Our late brother was a Northumbrian of the best type. He was known throughout the district for his deep piety, his loyalty to high principles and his sterling integrity. Engaged in business during the week, he was always at his post in the little meeting house on the Sabbath. Whoever else might be absent from service, health permitting, Thomas Oliver and his wife were sure to be present. He not only gave freely of his money for his church, he gave himself, his time and his strength.

He was class leader and society steward. Indeed, one is not saying more than what is true when one says that often it seemed as if Brother Oliver was the Society. Naturally modest and retiring, he never shirked any work which required doing if he felt equal to the task. He loved his church and largely because of this fact Primitive Methodism still exists in that district. Though in his eighty-sixth year our brother was a regular attendant at the services until the spring of this year. Shaken by a fall from his pony he was confined to his home in the spring. Soon it was seen that the once strong frame was beginning to break up. At the June quarterly meeting a resolution was unanimously passed expressing sympathy with him in his affliction. On the 7th of the same month he passed peacefully away to his Father’s home. His death was indeed a falling asleep.

He leaves a widow, two sons and a daughter to mourn his loss. What it means to the dear wife one can only imagine – they had been married over fifty-nine years. For her we pray, the departed needs not our prayers. He was tired out with his long day’s work, and at last God called him to rest. His hope was bright, his faith was strong.

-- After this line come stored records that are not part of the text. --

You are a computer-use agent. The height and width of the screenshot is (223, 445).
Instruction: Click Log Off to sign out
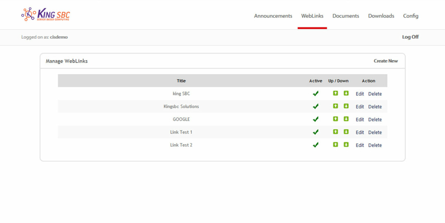410,37
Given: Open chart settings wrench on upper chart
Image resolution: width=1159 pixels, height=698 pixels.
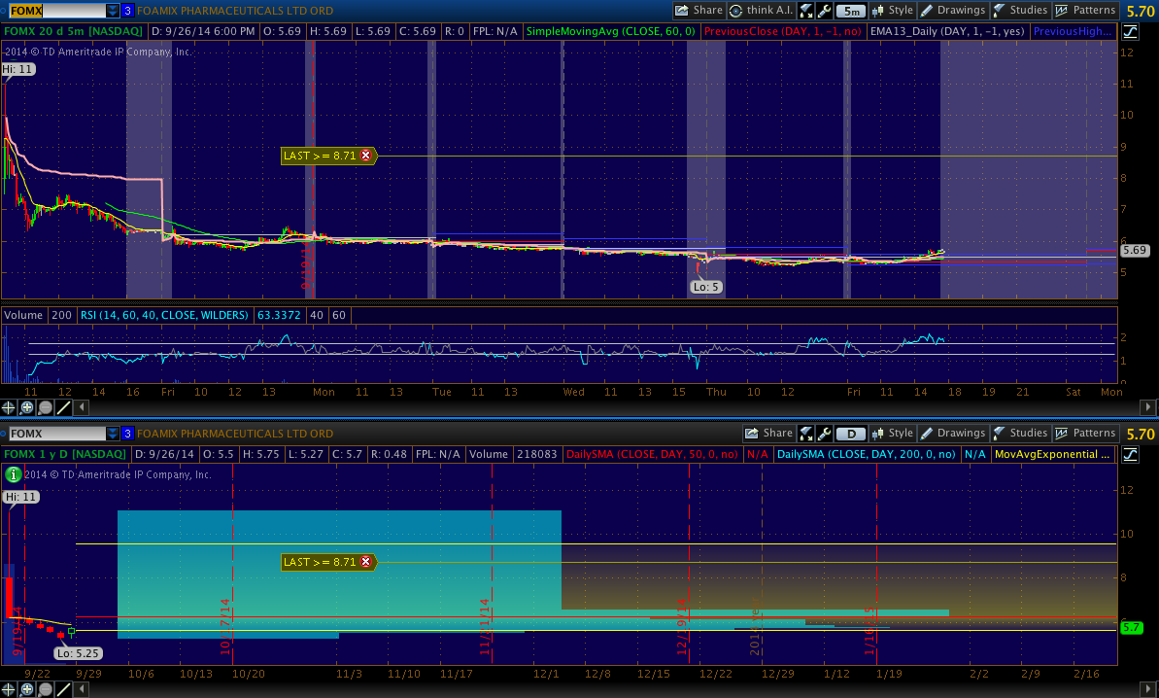Looking at the screenshot, I should coord(825,11).
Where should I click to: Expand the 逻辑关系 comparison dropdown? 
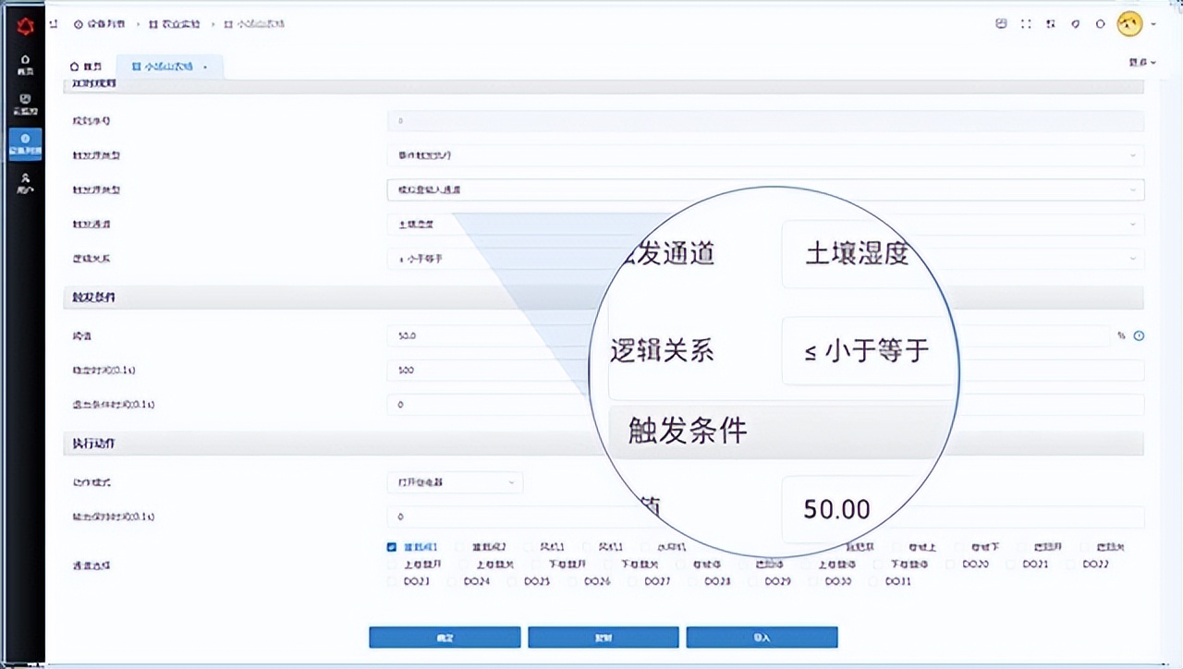[1131, 258]
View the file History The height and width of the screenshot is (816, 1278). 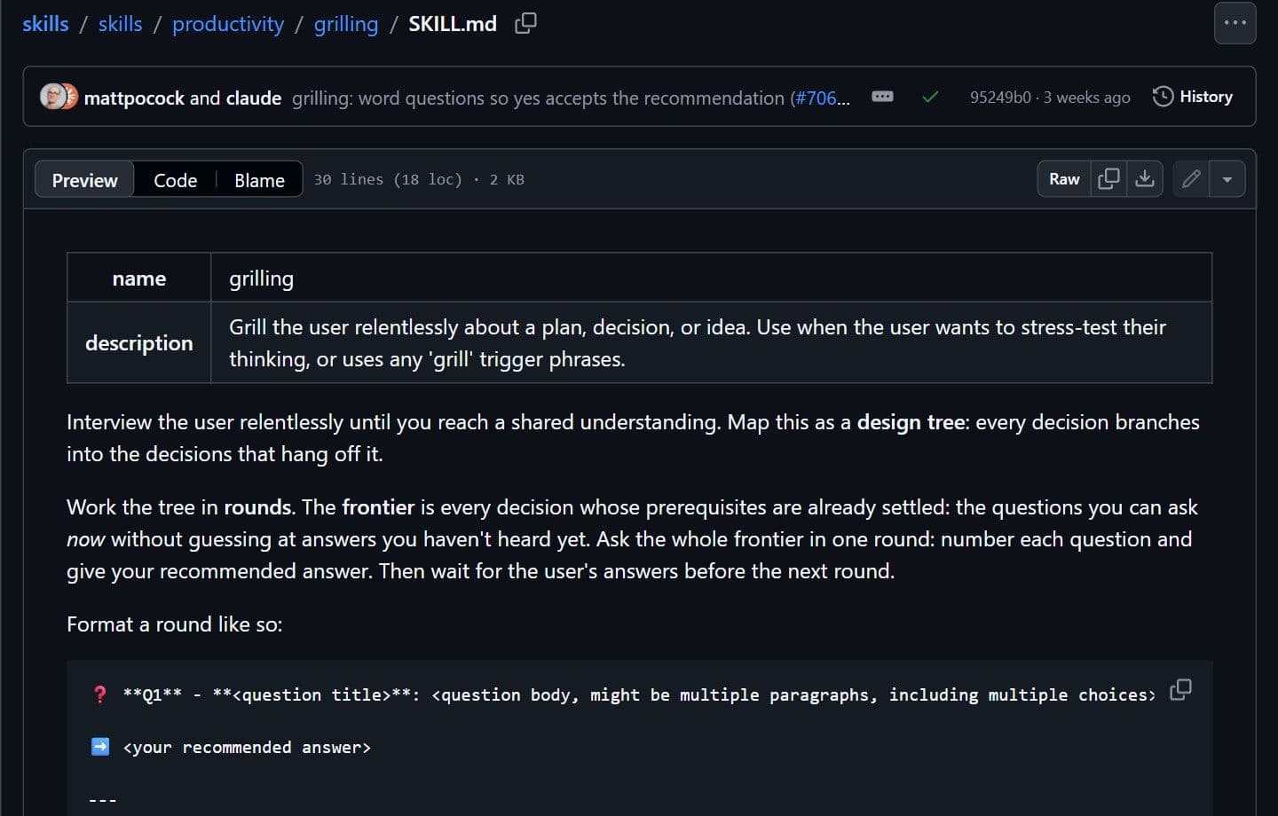[x=1192, y=97]
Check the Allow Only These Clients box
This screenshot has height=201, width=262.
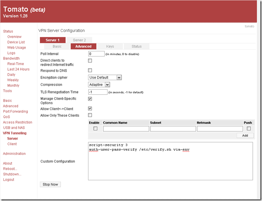(x=90, y=115)
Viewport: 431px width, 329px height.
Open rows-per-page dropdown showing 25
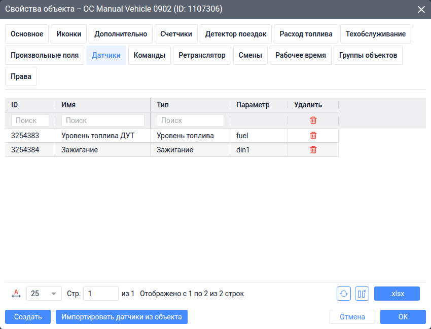(x=44, y=294)
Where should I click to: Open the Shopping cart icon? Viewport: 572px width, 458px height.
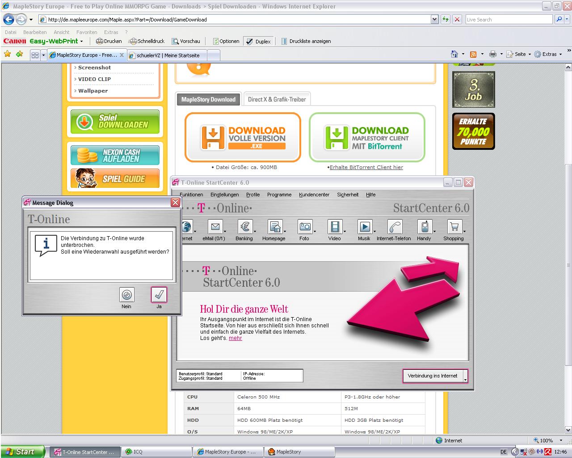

The large company of mourners at the funeral spoke of the respect held for a good man. After a short service at the house, conducted by the Rev. T. Pearson Ellis, the dust of our late brother was laid near the remains of several ancestors. The day was bright, and as one heard the murmuring of the waters of the Derwent and the singing of the birds one felt that the true note had been struck, this was victory, and not defeat.

Many letters have been received by the widow of our late friend. One was from the Rev. Henry Yooll. In his letter Mr. Yooll says:

“I always held Thomas Oliver in the highest esteem and admiration. He was one of Nature’s gentlemen, and the grace of God sanctified and enriched the good things of his disposition and temperament. He was ever true to principle, quiet, but firm and loyal to the highest and best things. Deeply fervent in spirit, full of faith in God and the great Unseen, he always carried about with him an influence which won for him wide respect and love, and must render his memory fragrant for many years. It was a privilege to know him and to count him as a friend. He has come to the garner as a ripe shock of corn and is now glorified at his Master’s side.”

Thomas Oliver has gone, but there are those in the Shotley Bridge Circuit who will long revere his memory and thank God for his life.


Thomas was baptised on 13 March 1820 at Blanchland, Northumberland. His parents were John Oliver and Hannah Bell.

Census returns identify the following occupations for Thomas.

  • 1841 lead miner
  • 1851 carrier
  • 1861 grocer & commercial carrier
  • 1871 grocer
  • 1881 grocer
  • 1891 provision merchant
  • 1901 grocer & provision merchant

Thomas married Hannah Maria Watson (1821-1913) on 3 January 1846 at Blanchland, Northumberland. Census returns and other records identify nine children.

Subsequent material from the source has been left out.